A record crowd of 19,527 watched as England came within a whisker of beating Australia at Edgbaston on Saturday evening, before the T20 world champions finally overhauled their target of 154 with just one ball to spare.
Captain Heather Knight had left the best bowler in the world, Sophie Ecclestone, to bowl the final over, with Australia needing five runs to win. Annabel Sutherland drove the first ball of the over down the ground for four, but Ecclestone dived to save the single, and Amy Jones then withstood enormous pressure to take a tricky high catch off the bat of Sutherland.
Georgia Wareham, though, punched the next ball through cover, and she and Beth Mooney (who finished unbeaten on 61) ran hard to pick up the winning single.
The crowd, which surpassed any seen in the Commonwealth Games last summer, had watched breathlessly as the last three overs unfolded. Australia were looking firmly in control, needing 24 runs from the final 19 balls with the established pair of Mooney and Ash Gardner at the crease; Gardner had just smashed Sarah Glenn for six over deep midwicket.
But, from nowhere, the leg-spinner tricked Gardner into edging to Jones behind the stumps as she attempted to smash another boundary; Glenn then bowled Grace Harris first ball, going for a huge slog. Mooney continued to chip away, but Lauren Bell executed the perfect back-of-the-hand slower ball to bowl Ellyse Perry, setting up a tense final over in which England almost, but not quite, knocked Australia off their winning perch.
Earlier, despite a 42-ball half-century from Sophia Dunkley, England had looked to be in trouble at 118 for seven in the 18th over, but an exciting late-order cameo from No 6 Jones (40 not out off 21) lit up the innings and took them to something approaching par.

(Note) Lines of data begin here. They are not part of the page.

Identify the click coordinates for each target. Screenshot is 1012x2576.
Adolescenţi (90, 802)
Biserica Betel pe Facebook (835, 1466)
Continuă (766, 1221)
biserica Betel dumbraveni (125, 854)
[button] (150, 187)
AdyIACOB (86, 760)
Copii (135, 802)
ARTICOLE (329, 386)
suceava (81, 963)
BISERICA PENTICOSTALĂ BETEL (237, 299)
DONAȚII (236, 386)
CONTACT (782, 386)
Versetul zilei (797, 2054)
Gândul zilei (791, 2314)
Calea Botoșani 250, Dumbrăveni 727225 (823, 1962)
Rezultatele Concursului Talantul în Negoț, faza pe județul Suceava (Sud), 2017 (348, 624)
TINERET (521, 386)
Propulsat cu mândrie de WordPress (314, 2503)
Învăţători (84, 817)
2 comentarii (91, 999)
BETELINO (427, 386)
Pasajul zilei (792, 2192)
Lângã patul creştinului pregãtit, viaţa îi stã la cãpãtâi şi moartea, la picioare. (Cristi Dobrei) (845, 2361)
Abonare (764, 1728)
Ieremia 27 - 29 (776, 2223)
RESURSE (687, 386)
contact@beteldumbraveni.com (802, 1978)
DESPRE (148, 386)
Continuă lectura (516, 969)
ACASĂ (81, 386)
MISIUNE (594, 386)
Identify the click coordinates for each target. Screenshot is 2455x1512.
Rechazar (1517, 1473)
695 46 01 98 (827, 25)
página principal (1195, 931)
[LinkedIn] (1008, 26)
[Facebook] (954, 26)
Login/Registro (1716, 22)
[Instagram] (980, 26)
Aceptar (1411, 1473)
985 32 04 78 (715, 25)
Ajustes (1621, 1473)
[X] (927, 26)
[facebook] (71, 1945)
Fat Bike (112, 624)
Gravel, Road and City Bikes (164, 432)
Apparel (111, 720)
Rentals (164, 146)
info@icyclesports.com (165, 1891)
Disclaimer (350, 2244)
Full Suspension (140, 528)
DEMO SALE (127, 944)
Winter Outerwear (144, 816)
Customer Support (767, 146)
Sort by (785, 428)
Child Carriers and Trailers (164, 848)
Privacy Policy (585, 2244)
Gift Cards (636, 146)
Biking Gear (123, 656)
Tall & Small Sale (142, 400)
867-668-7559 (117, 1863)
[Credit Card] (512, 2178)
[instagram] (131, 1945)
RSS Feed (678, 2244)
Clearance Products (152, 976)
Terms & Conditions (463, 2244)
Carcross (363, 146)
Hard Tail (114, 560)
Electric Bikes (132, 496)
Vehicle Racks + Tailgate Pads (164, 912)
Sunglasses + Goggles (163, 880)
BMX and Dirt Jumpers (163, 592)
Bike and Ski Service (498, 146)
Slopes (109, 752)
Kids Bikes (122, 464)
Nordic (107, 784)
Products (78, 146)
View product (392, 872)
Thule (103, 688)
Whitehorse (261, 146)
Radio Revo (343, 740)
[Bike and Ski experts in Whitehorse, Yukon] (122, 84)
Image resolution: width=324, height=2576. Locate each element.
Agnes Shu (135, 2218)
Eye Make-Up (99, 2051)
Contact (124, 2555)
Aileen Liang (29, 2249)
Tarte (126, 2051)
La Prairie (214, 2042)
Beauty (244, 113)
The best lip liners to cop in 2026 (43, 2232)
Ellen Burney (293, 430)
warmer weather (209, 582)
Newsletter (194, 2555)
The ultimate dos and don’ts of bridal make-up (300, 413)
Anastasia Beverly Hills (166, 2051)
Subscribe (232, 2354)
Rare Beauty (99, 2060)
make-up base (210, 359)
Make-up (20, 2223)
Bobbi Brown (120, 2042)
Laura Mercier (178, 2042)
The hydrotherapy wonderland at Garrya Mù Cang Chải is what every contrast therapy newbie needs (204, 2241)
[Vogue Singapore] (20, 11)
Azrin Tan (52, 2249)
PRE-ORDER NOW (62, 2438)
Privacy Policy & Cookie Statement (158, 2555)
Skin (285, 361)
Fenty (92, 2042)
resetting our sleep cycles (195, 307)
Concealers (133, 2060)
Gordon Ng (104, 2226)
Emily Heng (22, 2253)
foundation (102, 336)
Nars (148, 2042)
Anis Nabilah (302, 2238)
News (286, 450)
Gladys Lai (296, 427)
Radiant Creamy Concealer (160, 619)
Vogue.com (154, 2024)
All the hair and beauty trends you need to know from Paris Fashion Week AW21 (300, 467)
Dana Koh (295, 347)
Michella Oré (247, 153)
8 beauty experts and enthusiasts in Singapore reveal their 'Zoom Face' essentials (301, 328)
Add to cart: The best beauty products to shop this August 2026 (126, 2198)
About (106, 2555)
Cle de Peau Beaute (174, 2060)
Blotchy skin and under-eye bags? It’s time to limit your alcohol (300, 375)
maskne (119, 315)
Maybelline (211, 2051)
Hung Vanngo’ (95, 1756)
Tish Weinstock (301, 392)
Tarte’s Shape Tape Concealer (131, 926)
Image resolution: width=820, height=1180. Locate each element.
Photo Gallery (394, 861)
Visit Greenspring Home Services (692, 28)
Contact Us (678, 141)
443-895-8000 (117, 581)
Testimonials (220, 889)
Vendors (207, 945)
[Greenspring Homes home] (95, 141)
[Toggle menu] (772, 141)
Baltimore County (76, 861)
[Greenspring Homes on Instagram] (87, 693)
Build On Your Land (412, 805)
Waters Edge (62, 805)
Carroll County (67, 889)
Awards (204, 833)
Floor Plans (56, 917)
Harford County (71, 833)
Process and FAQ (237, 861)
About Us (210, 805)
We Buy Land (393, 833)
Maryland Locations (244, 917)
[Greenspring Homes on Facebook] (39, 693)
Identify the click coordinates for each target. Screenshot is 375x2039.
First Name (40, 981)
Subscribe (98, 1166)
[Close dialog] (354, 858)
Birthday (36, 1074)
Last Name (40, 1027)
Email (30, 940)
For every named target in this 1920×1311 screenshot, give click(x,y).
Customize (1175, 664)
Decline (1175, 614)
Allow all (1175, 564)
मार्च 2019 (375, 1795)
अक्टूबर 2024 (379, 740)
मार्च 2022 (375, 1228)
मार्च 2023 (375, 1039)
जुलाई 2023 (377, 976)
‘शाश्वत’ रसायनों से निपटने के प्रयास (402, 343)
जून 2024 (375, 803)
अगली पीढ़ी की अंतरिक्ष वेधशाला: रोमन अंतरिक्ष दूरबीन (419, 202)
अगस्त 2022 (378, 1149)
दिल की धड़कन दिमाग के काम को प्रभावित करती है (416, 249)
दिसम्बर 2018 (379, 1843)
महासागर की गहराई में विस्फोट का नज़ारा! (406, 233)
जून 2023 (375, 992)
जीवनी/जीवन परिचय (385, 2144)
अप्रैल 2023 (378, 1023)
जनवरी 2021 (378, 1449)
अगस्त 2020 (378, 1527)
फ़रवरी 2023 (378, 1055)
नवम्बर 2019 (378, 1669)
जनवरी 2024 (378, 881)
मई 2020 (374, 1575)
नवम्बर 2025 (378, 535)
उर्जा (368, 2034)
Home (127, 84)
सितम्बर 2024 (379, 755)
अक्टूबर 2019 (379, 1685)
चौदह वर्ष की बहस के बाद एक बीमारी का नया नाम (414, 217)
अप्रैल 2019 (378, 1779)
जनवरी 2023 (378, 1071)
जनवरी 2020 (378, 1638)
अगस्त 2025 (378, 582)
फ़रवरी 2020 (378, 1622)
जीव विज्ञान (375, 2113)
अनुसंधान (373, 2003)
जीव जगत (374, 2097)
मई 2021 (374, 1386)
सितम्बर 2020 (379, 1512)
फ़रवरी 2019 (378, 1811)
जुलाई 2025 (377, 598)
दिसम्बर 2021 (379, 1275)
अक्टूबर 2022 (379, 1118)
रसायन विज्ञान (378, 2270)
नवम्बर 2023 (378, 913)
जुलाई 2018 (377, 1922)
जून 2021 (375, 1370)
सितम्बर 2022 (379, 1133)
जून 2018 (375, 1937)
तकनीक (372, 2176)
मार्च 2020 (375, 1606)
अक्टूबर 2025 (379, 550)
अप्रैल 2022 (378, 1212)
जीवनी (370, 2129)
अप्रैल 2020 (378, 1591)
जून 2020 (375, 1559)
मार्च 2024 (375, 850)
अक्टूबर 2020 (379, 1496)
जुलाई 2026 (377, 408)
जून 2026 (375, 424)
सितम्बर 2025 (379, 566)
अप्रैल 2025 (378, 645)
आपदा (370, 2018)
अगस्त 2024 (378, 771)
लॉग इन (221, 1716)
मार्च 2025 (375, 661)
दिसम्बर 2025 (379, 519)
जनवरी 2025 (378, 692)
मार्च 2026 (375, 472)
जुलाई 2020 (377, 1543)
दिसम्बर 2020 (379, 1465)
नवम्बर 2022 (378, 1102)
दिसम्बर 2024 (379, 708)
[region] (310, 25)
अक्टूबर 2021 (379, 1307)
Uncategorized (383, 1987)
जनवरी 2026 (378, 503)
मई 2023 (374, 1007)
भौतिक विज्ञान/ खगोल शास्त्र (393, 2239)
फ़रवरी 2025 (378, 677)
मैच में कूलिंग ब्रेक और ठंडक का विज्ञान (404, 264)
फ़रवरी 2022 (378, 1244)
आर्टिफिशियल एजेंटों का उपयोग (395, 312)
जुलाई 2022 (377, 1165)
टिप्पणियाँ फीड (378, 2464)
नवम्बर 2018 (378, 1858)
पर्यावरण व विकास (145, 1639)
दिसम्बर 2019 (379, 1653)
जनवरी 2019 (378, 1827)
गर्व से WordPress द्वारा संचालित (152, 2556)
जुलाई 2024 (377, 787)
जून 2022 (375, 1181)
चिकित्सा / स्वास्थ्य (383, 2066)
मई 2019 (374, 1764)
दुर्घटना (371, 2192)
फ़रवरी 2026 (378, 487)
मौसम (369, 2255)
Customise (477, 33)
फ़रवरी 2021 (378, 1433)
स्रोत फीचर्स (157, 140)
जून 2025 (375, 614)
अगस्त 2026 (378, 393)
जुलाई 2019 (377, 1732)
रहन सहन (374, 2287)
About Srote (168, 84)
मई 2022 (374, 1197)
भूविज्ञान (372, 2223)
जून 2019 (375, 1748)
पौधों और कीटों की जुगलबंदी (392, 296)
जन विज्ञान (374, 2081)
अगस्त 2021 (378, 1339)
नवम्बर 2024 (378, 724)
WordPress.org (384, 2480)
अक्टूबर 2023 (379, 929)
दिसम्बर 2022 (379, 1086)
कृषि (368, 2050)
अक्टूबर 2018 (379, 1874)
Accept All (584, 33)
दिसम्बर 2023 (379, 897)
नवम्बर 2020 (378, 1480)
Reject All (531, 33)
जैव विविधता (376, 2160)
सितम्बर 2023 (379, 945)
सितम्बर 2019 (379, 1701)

Four balls into Jones’s innings, Jess Jonassen had fluffed an easy chance to run out the England wicketkeeper, while she was also dropped by Georgia Wareham at deep midwicket when on 15.
But Jones followed up the errors by smashing a six into the delighted Hollies Stand, taking 18 runs off the penultimate over – the most expensive of the England innings – and sending the final ball of the 20th flying over midwicket for six.
The mistakes by Jonassen and Wareham had typified an uncharacteristically klutzy effort from Australia in the field. Dunkley, who struggled against the shorter ball, could easily have been out twice, miscuing two attempted pull shots to deep third and deep fine leg. Wareham put down the first, while the second ended in a scrambled misfield from Darcie Brown which ended in the ball trickling over the boundary rope. The crowd enjoyed it immensely – Brown not so much.
Just four boundaries came off the England powerplay – three of them hit by Dunkley – while the loss of three wickets in the opening eight overs pegged the hosts back considerably. Megan Schutt took out the off-stump of Danni Wyatt, while Nat Sciver-Brunt drove Jonassen into the hands of deep midwicket in the eighth.
In between times, Alice Capsey was greeted by an enormous cheer from the ground when she walked out to bat… while an equally enormous boo greeted Brown a few minutes later, when she threw down the stumps and ran her out. Capsey looked sceptical, but replays showed that she had failed to ground her bat in time, and off she had to go.
From there, Heather Knight shared a fifty partnership with Dunkley, but when the pair fell in successive overs at the back end – a catch off the bat of Dunkley at last taken at short third – it left poor debutant Dani Gibson facing up to Schutt’s hat-trick ball.
She survived it – only to send up a leading edge to extra cover in the next over, with just a single to her name. When Ecclestone nicked the next ball behind the stumps, leaving Jonassen, too, briefly on a hat-trick, England looked to have a made a mess of things – until Jones came to their rescue.
England go again in the next T20 at The Kia Oval on Wednesday, now needing to win all five of the remaining matches in the series if they are to regain the Ashes.